The next question asked respondents about their personal history of headache. The survey found that 69.5% had experienced EM (85.7% among women and 60.5% among men). This, noted the authors, is much higher than the lifetime incidence of EM in the general population (43% in women and 18% in men).
As well, 13.6% of respondents reported personally experiencing chronic migraine.
Only 28.0% indicated they had no personal history of any of the seven possible headache types.
Another survey by Dr Evans and colleagues, published inNeurology in 2003, found a much higher prevalence of migraine among US neurologists. This finding, said Dr Evans, was replicated in surveys on other areas, including Canada, Taiwan, Germany, Spain, France, and Norway.
The authors surmise three possible explanations for this:
- Neurologists are better able to self-diagnose or to remember headaches with particular features;
- Migraine is associated with the choice to become a neurologist; and
- Occupational stress increases the risk for migraine.
Dr Evans believes this last explanation has merit. “I think that being a neurologist or being a headache specialist is stressful in itself, that occupational stress may increase the risk of developing migraine.”
He’d like to determine the prevalence of migraine among different occupations but acknowledges that such a survey would be difficult to do. There might, for example, be a controversy as to what constitutes a stressful occupation; people often think their own job is more stressful than someone else’s, he said.
Dr Evans said he found it “fascinating” that so many neurologists and headache specialists have migraine. He doesn’t think this “clustering of disease” occurs in other specialties: for example, oncologists probably don’t have more cancer than the general population.
The low response rate is an important limitation to the study, said Elizabeth Loder, MD, chief, Division of Headache and Pain, Department of Neurology, Brigham and Women’s Hospital, Boston, Massachusetts, when asked to comment.
“We don’t know how the other 80 plus percent of headache specialists would have responded.”
Before looking at the findings, Dr Loder ranked the seven headache types in order of which she herself most likes to treat. Her ranking was similar to those of survey respondents, except that she ranked NDPH sixth and refractory migraine seventh: the reverse order to the study results.

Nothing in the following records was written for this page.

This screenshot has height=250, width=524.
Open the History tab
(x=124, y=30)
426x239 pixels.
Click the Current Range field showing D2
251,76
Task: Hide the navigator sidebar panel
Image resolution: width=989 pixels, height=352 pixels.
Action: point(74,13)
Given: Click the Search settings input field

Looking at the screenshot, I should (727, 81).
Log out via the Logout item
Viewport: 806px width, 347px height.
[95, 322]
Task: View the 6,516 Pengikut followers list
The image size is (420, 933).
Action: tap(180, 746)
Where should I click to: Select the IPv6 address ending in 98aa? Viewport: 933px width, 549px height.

She noted that the authors didn’t ask doctors whether they “preferred” to treat one headache disorder over another but rather how much they “like” to treat each disorder.
“Liking to treat something is strictly speaking not the same thing as preferring to treat something, although I can see they are probably closely correlated,” she said.

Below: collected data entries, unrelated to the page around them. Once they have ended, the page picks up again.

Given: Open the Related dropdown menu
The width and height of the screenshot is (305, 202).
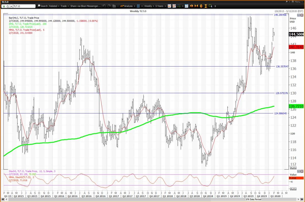Looking at the screenshot, I should pyautogui.click(x=54, y=6).
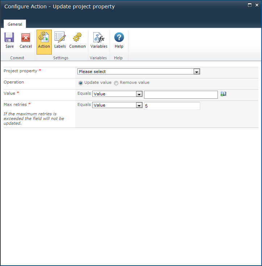Image resolution: width=262 pixels, height=266 pixels.
Task: Close the Configure Action dialog
Action: pyautogui.click(x=256, y=5)
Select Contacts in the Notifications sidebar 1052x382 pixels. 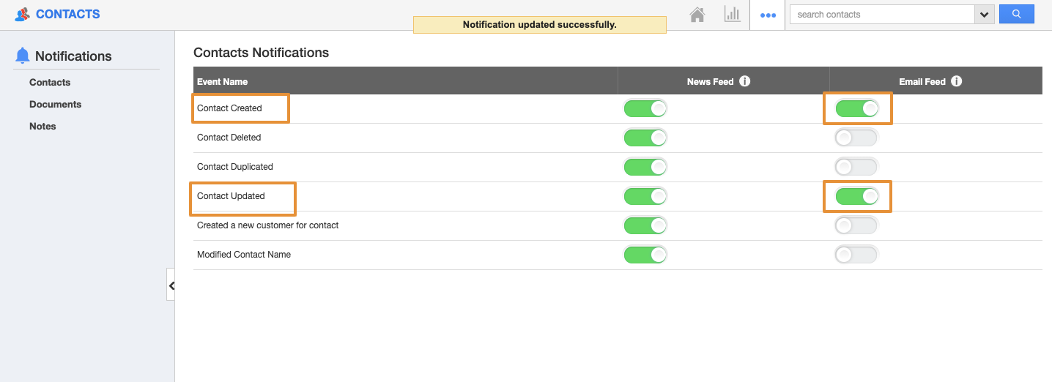pos(50,82)
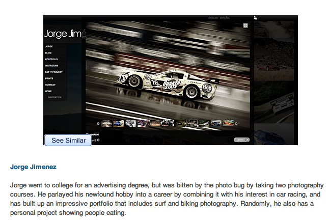Open the PORTFOLIO menu item
Screen dimensions: 331x221
pyautogui.click(x=51, y=59)
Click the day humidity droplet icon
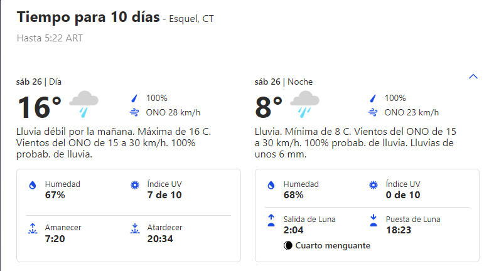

She also stressed the importance of not confusing liking to treat something with liking patients. “I have many patients for whom existing treatments don’t work well. I still like those patients very much, and wish I could do more to help them. I’m sure that’s true for other headache specialists as well.”
It’s not surprising, she added, that doctors like to treat disorders for which they have effective treatment options. “Doctors like to help people, and they like patients to be satisfied with their treatment.”
She pointed out that clinicians have better, more effective treatment choices for people with episodic migraine and episodic cluster headache, and that although chronic forms of the disorder do respond to treatment, “on balance they do not respond quite as well.”
There are fewer treatment options for postconcussion syndrome or for NDPH. However, as Dr Loder noted, even the ranking of NDPH, at 3.52 (out of 5), is “quite high, indicating that doctors on balance ‘like’ treating this more than they don’t.”
By definition, refractory migraine isn’t responding to treatment, so it’s no surprise that doctors don’t “like” to treat it as much as other disorders, she added.
Dr Loder herself experiences episodic migraine without aura, but her headaches have improved greatly over the years. Triptans work “incredibly well” for her, she said, adding that she wishes these drugs were available over the counter in the United States as they are in other countries, such as England.